Pertence ao Código Penal (DL n.º 48/95, de 15 de Março)
Este artigo permite que a pena seja especialmente reduzida quando alguém comete um crime contra a segurança do Estado que envolva perigo, desde que a pessoa aja voluntariamente para diminuir significativamente ou eliminar esse perigo. Em termos práticos, significa que o tribunal pode ser mais benevolente na sentença se o agente agir ativamente para mitigar as consequências perigosas da sua conduta criminosa. Não se trata de arrependimento passivo, mas de ações concretas que diminuam o risco criado. Esta disposição reconhece que algumas pessoas, mesmo tendo cometido um acto ilícito grave, podem demonstrar responsabilidade ao impedir que o perigo se materialize totalmente. Aplica-se apenas aos crimes previstos no Capítulo I do Título V (crimes contra a segurança do Estado que criem alguma forma de perigo). A atenuação é obrigatória para o tribunal quando se verificam estes pressupostos.

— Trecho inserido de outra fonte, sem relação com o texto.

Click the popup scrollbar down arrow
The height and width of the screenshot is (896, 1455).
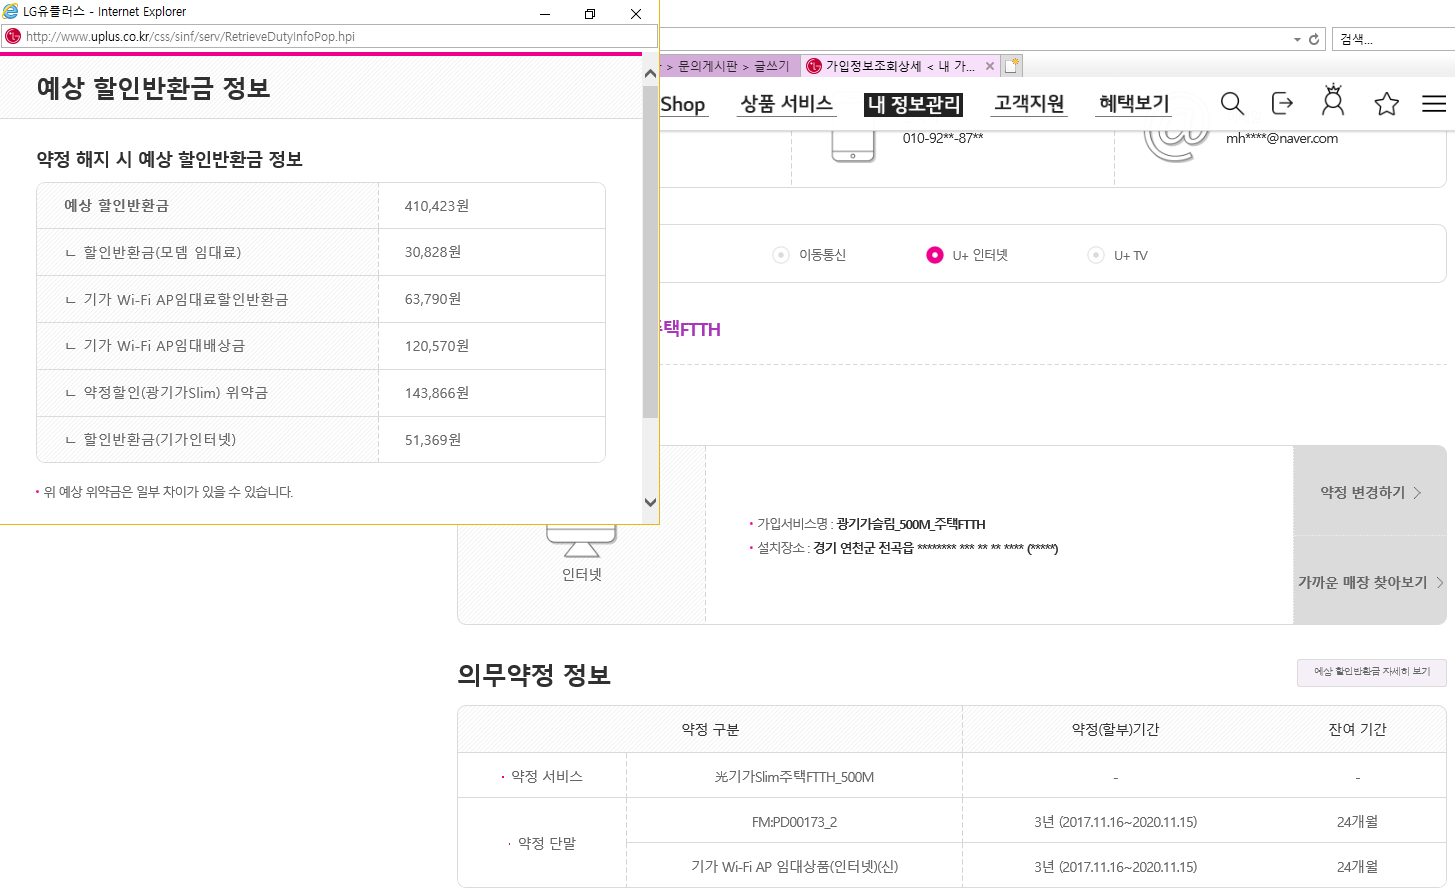[x=650, y=503]
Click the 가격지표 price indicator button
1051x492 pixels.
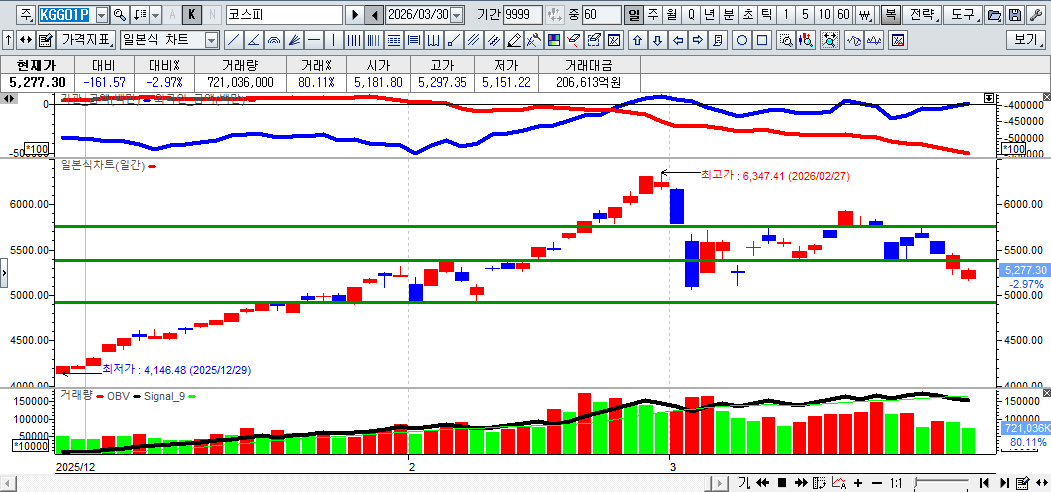[87, 40]
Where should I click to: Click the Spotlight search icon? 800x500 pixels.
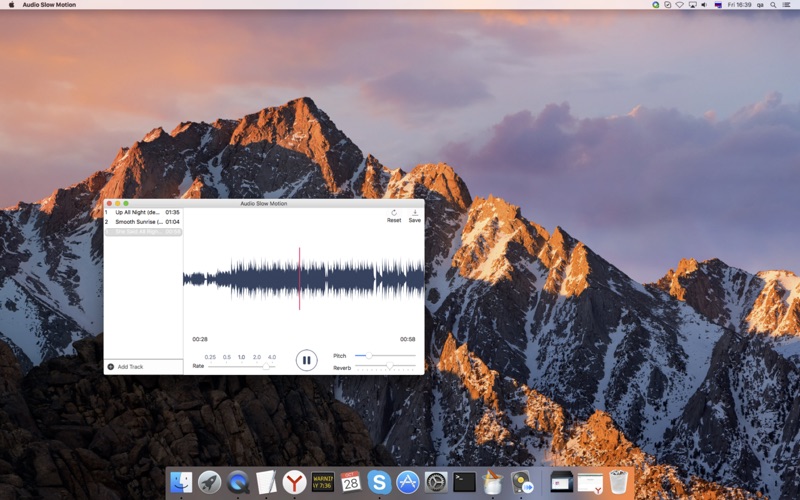click(773, 5)
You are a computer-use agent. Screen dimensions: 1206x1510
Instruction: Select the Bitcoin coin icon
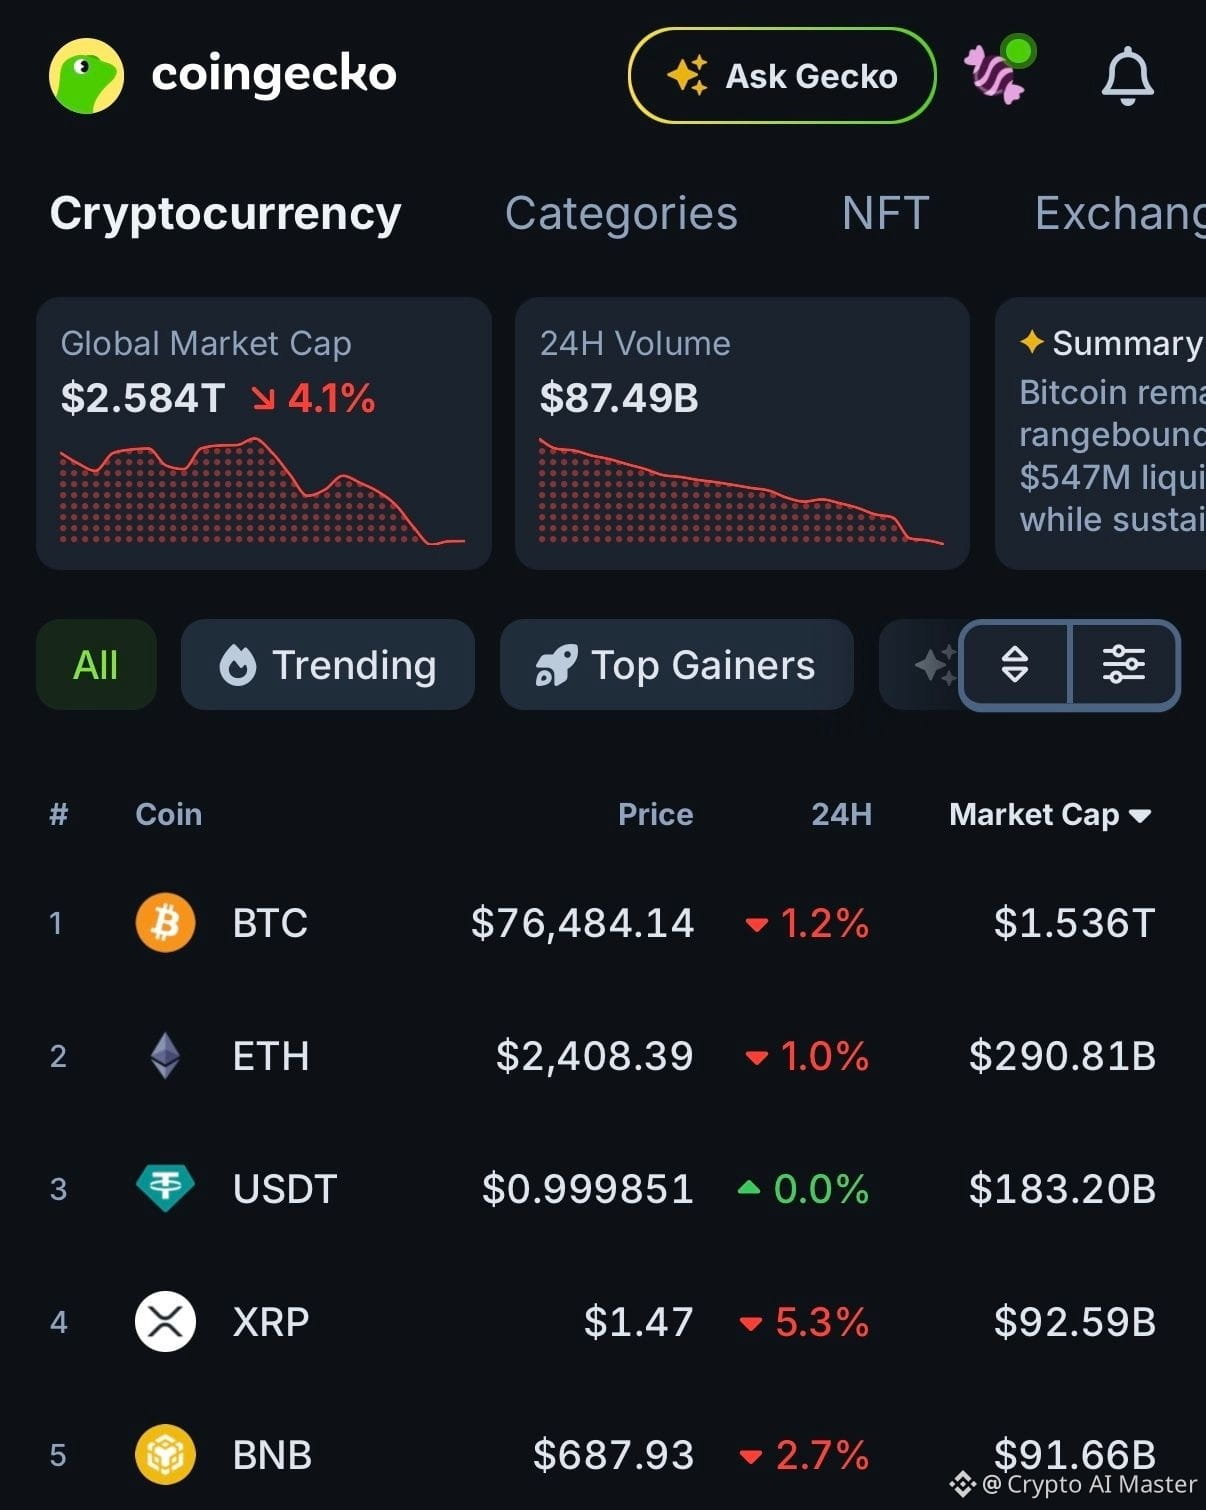(x=165, y=922)
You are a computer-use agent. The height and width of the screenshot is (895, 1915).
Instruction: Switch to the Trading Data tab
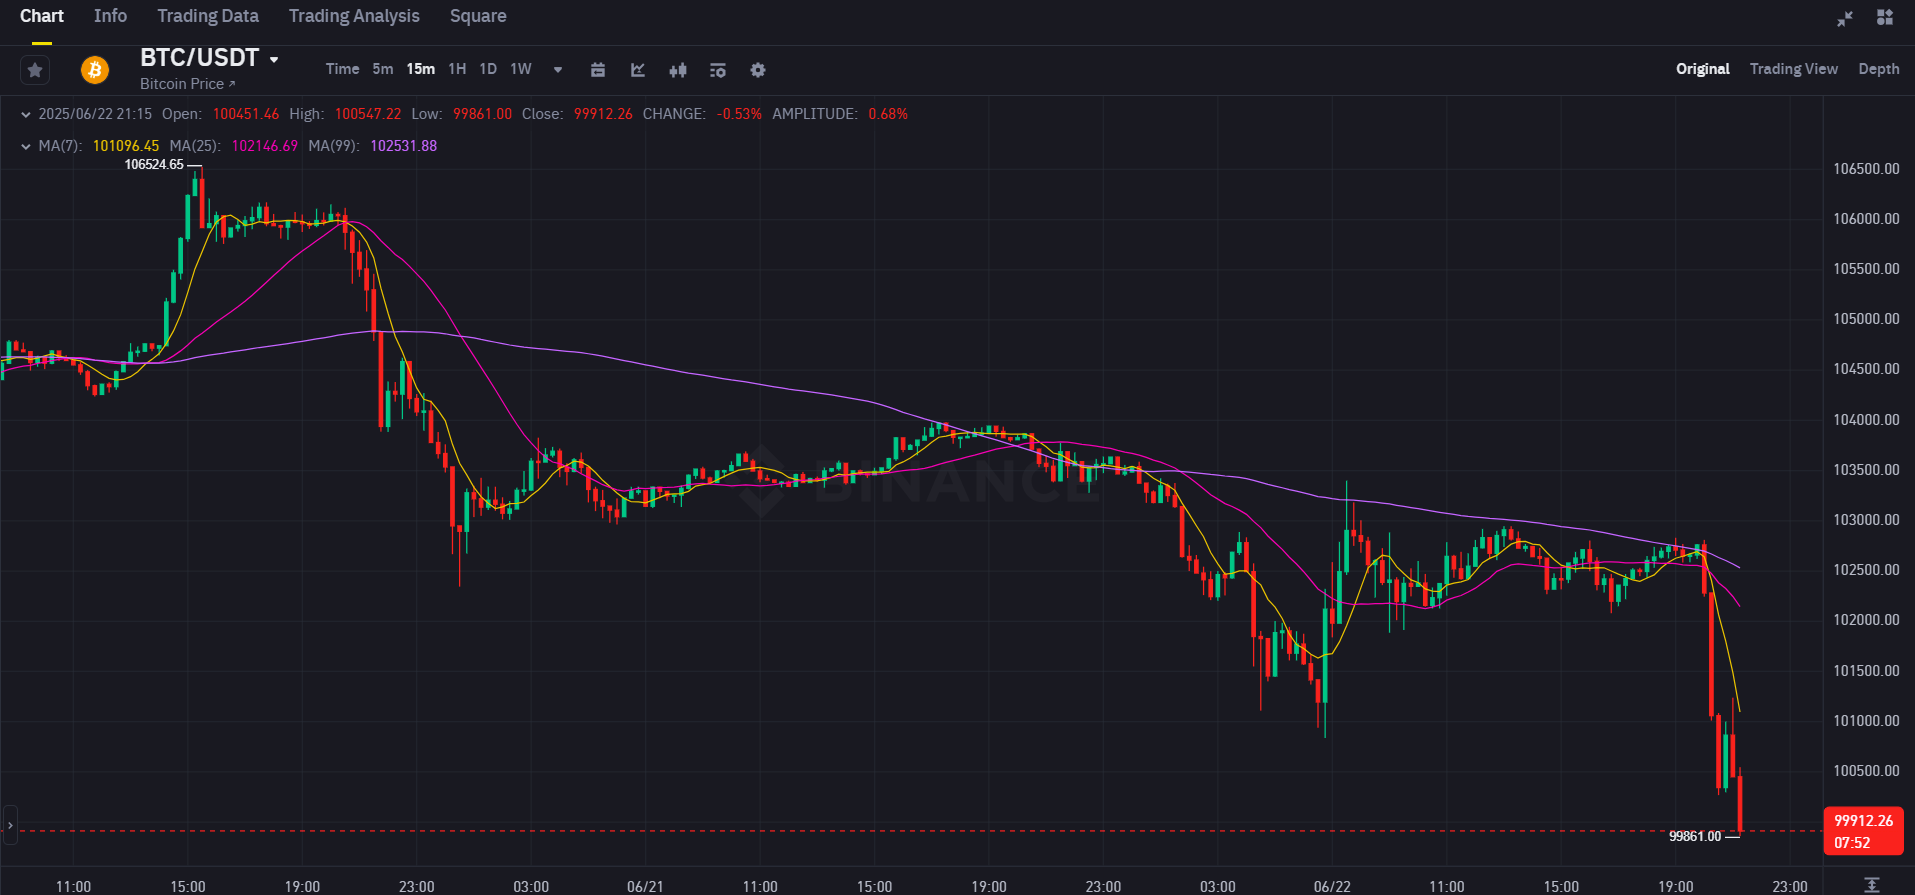208,16
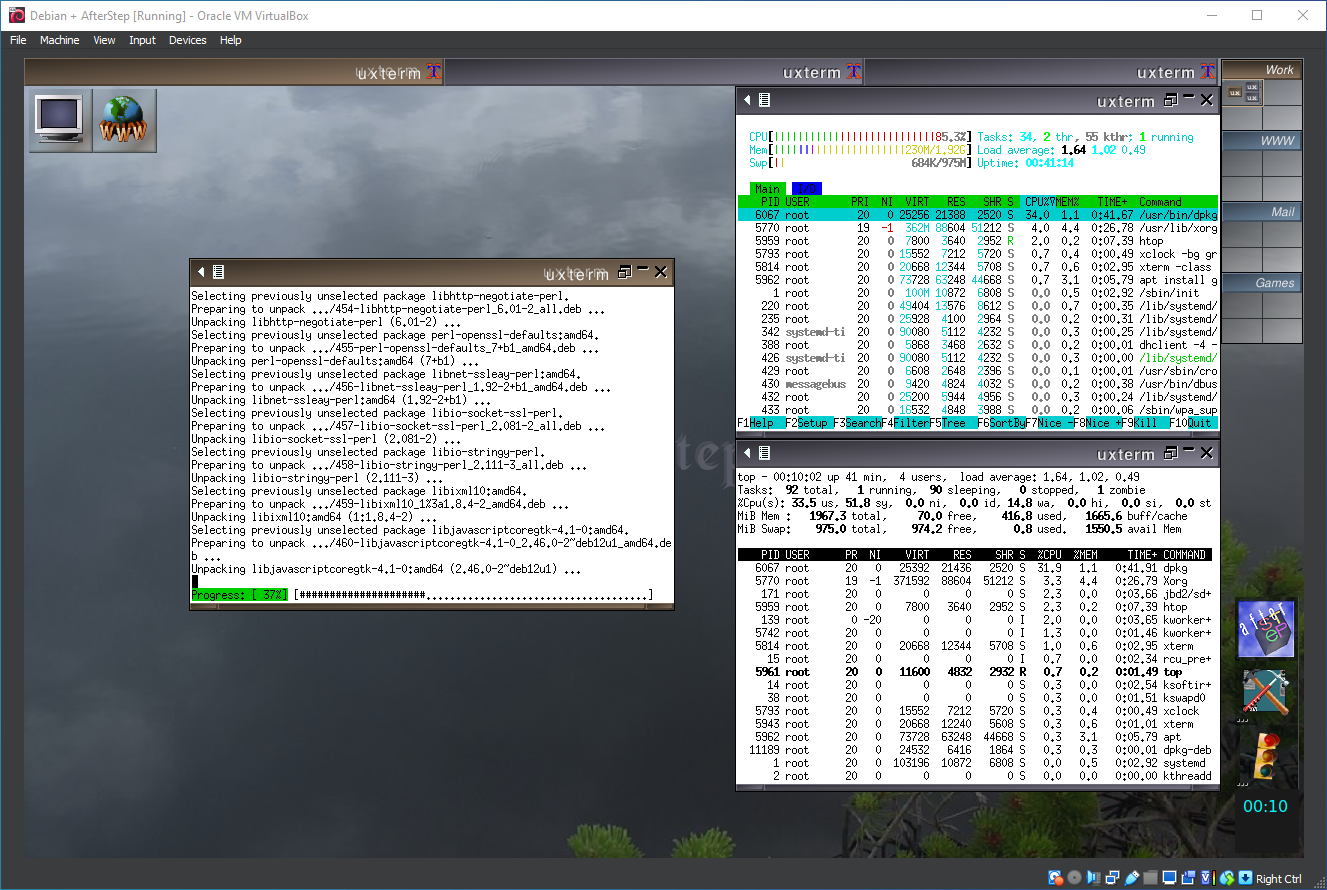Click F9 Kill button in htop

tap(1143, 423)
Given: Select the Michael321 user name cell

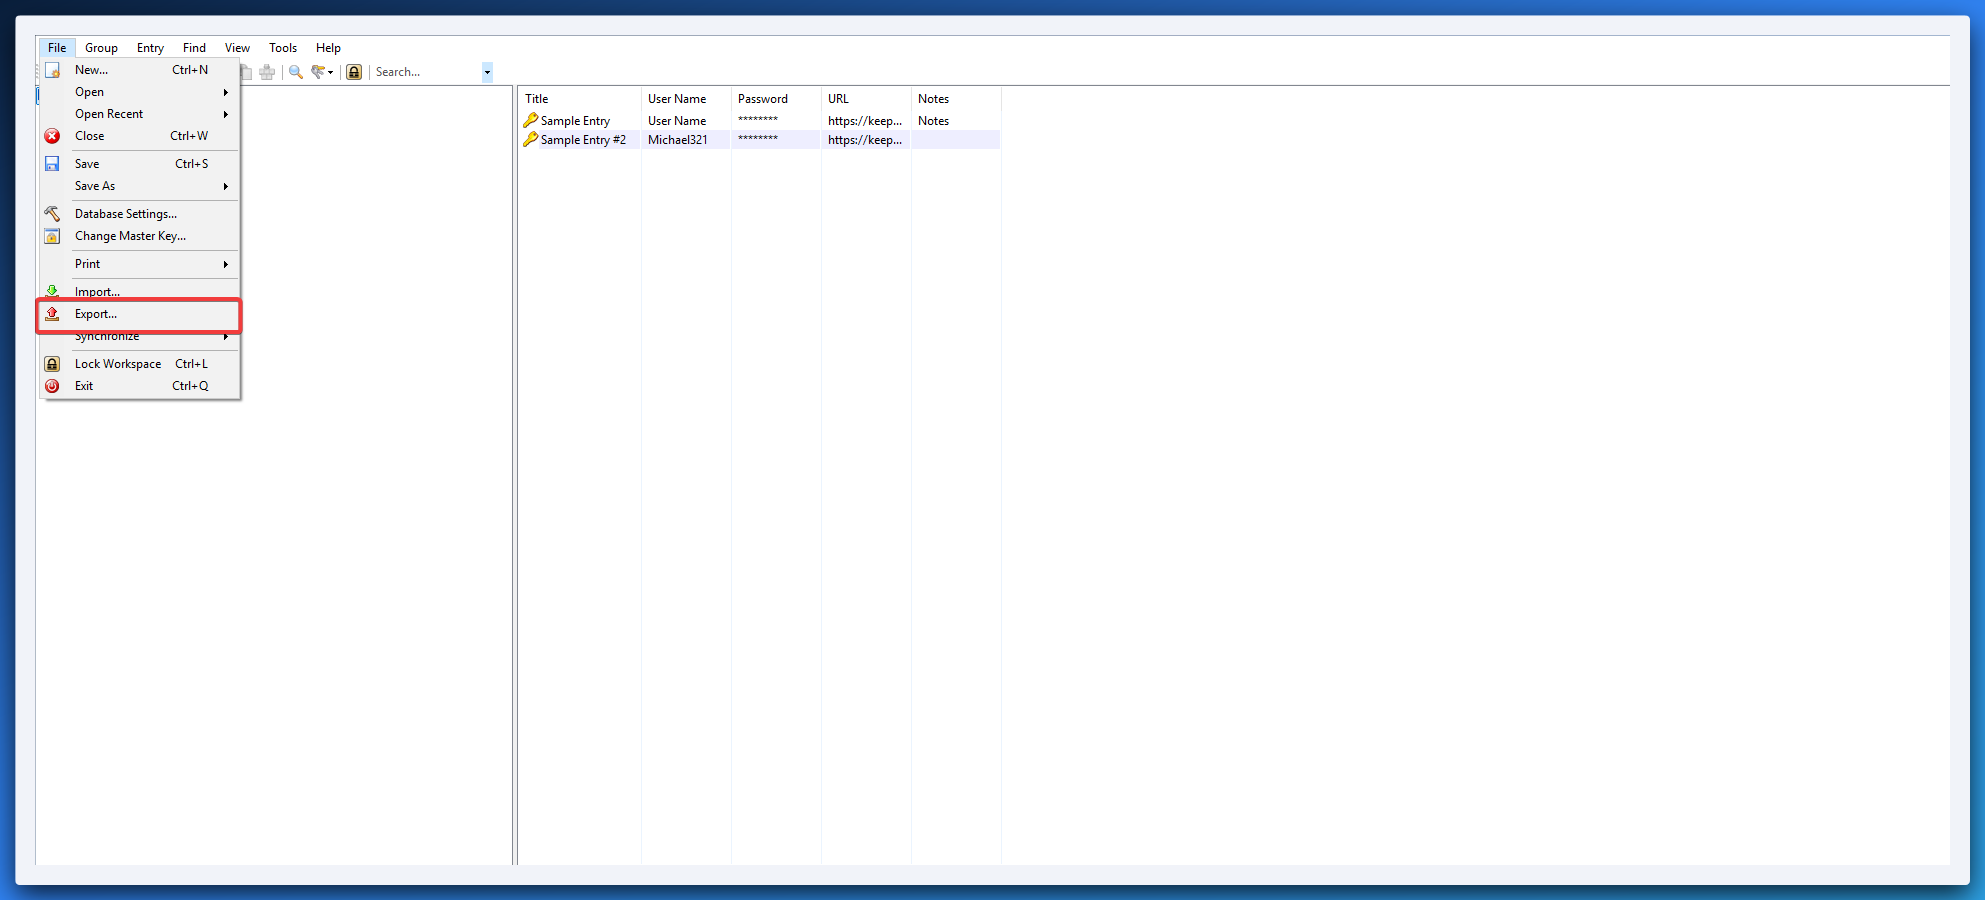Looking at the screenshot, I should click(x=678, y=140).
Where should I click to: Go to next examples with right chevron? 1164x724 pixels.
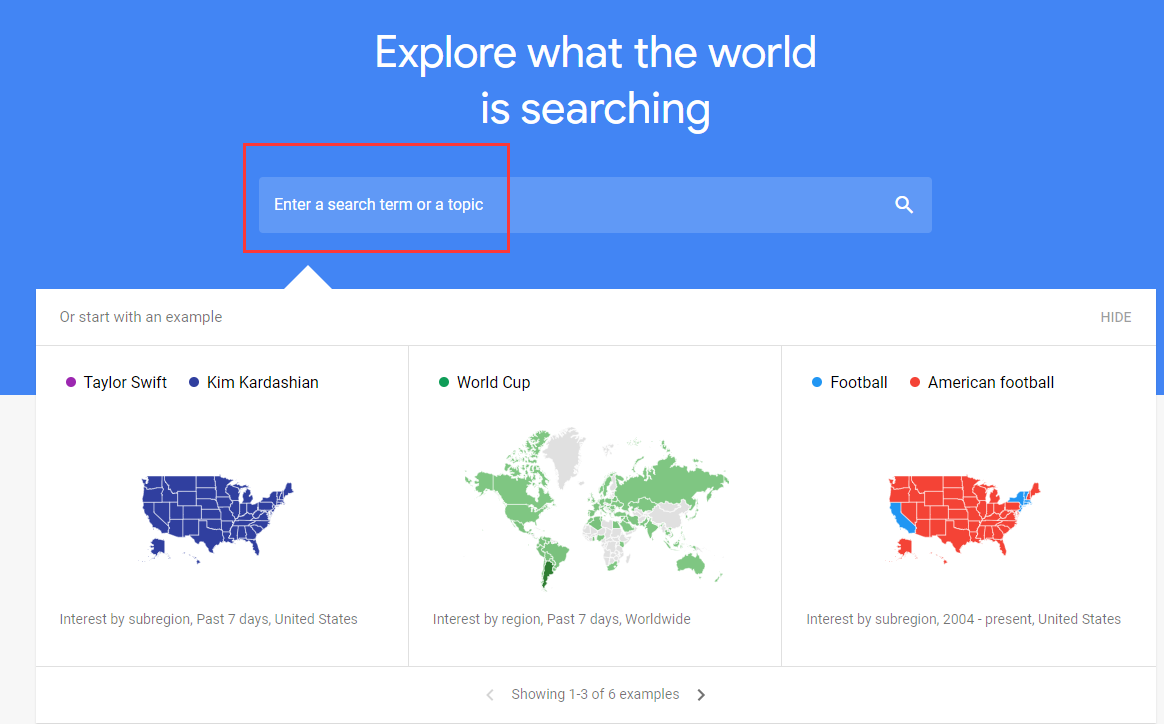[x=701, y=695]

Uma pessoa comete espionagem ao transmitir informações classificadas, mas imediatamente avisa as autoridades sobre o perigo potencial. Contacta a polícia para informar sobre possíveis danos à segurança nacional antes de o crime ter consequências graves. O tribunal pode reduzir significativamente a pena pela atenuação especial.
Alguém danifica instalações críticas, criando perigo inicial, mas rapidamente toma medidas para neutralizar o risco antes que se materialize em dano real. Por exemplo, desactiva o dispositivo perigoso ou avisa quem possa estar em risco. Esta conduta voluntária favorece uma atenuação especial da pena.
Uma pessoa que planeava uma acção contra a segurança do Estado decide voluntariamente abandonar o plano e informar as autoridades antes de qualquer execução. Ao afastar completamente o perigo que havia criado, demonstra responsabilidade que o tribunal deve reconhecer através de atenuação especial.